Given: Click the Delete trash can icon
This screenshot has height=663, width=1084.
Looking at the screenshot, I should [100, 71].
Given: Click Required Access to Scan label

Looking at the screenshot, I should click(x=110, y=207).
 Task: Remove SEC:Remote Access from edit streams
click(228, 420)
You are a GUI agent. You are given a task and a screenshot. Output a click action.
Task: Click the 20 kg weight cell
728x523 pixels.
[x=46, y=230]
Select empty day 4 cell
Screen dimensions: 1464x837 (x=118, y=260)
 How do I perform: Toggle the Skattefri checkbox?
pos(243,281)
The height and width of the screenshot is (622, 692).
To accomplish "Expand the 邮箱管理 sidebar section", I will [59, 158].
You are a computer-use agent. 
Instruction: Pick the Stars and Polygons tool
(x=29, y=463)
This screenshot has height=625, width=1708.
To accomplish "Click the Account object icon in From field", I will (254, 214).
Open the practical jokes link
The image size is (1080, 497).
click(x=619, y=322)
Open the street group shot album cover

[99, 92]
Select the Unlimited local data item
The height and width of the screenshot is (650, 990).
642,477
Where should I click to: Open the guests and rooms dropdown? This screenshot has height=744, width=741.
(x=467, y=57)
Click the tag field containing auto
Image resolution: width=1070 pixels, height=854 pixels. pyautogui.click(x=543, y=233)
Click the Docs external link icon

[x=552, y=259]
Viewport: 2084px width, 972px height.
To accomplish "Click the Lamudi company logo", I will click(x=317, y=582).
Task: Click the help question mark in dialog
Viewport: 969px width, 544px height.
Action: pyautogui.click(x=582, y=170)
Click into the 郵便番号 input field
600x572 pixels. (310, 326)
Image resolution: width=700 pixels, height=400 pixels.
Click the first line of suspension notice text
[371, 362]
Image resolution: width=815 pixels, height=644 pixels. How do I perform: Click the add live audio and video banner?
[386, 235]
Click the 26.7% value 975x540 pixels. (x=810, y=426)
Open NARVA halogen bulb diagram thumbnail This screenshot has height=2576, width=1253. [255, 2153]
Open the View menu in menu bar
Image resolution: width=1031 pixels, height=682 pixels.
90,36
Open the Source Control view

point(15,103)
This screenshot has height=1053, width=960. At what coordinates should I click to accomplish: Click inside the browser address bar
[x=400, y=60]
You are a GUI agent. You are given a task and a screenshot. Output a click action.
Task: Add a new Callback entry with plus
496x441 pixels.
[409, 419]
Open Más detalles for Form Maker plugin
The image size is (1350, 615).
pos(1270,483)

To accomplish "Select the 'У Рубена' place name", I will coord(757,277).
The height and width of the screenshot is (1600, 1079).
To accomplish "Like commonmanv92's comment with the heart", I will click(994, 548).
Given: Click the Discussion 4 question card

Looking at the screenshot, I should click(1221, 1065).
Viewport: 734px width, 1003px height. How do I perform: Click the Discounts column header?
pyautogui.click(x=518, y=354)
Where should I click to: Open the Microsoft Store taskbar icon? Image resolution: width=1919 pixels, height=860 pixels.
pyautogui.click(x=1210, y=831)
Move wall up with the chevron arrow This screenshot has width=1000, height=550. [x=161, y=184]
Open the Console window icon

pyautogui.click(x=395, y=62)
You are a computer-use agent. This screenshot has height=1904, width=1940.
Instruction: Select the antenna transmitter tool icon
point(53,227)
========================================
Exercise directions:
What's required is that all of the material be returned exactly.

Output for this task:
Given: Click the Delete trash can icon
This screenshot has height=663, width=1084.
Looking at the screenshot, I should [100, 71].
Given: Click Required Access to Scan label

Looking at the screenshot, I should click(x=110, y=207).
 Task: Remove SEC:Remote Access from edit streams
click(228, 420)
You are a GUI agent. You are given a task and a screenshot. Output a click action.
Task: Click the 20 kg weight cell
728x523 pixels.
[x=46, y=230]
Select empty day 4 cell
Screen dimensions: 1464x837 (x=118, y=260)
 How do I perform: Toggle the Skattefri checkbox?
pos(243,281)
The height and width of the screenshot is (622, 692).
To accomplish "Expand the 邮箱管理 sidebar section", I will [59, 158].
You are a computer-use agent. 
Instruction: Pick the Stars and Polygons tool
(x=29, y=463)
This screenshot has height=625, width=1708.
To accomplish "Click the Account object icon in From field", I will (254, 214).
Open the practical jokes link
The image size is (1080, 497).
click(x=619, y=322)
Open the street group shot album cover

[99, 92]
Select the Unlimited local data item
The height and width of the screenshot is (650, 990).
642,477
Where should I click to: Open the guests and rooms dropdown? This screenshot has height=744, width=741.
(x=467, y=57)
Click the tag field containing auto
Image resolution: width=1070 pixels, height=854 pixels. pyautogui.click(x=543, y=233)
Click the Docs external link icon

[x=552, y=259]
Viewport: 2084px width, 972px height.
To accomplish "Click the Lamudi company logo", I will click(x=317, y=582).
Task: Click the help question mark in dialog
Viewport: 969px width, 544px height.
Action: pyautogui.click(x=582, y=170)
Click into the 郵便番号 input field
600x572 pixels. (310, 326)
Image resolution: width=700 pixels, height=400 pixels.
Click the first line of suspension notice text
[371, 362]
Image resolution: width=815 pixels, height=644 pixels. How do I perform: Click the add live audio and video banner?
[386, 235]
Click the 26.7% value 975x540 pixels. (x=810, y=426)
Open NARVA halogen bulb diagram thumbnail This screenshot has height=2576, width=1253. [255, 2153]
Open the View menu in menu bar
Image resolution: width=1031 pixels, height=682 pixels.
90,36
Open the Source Control view

point(15,103)
This screenshot has height=1053, width=960. At what coordinates should I click to accomplish: Click inside the browser address bar
[x=400, y=60]
You are a GUI agent. You are given a task and a screenshot. Output a click action.
Task: Add a new Callback entry with plus
496x441 pixels.
[409, 419]
Open Más detalles for Form Maker plugin
The image size is (1350, 615).
pos(1270,483)

To accomplish "Select the 'У Рубена' place name", I will coord(757,277).
The height and width of the screenshot is (1600, 1079).
To accomplish "Like commonmanv92's comment with the heart", I will click(994, 548).
Given: Click the Discussion 4 question card

Looking at the screenshot, I should click(1221, 1065).
Viewport: 734px width, 1003px height. How do I perform: Click the Discounts column header?
pyautogui.click(x=518, y=354)
Where should I click to: Open the Microsoft Store taskbar icon? Image resolution: width=1919 pixels, height=860 pixels.
pyautogui.click(x=1210, y=831)
Move wall up with the chevron arrow This screenshot has width=1000, height=550. [x=161, y=184]
Open the Console window icon

pyautogui.click(x=395, y=62)
You are a computer-use agent. This screenshot has height=1904, width=1940.
Instruction: Select the antenna transmitter tool icon
point(53,227)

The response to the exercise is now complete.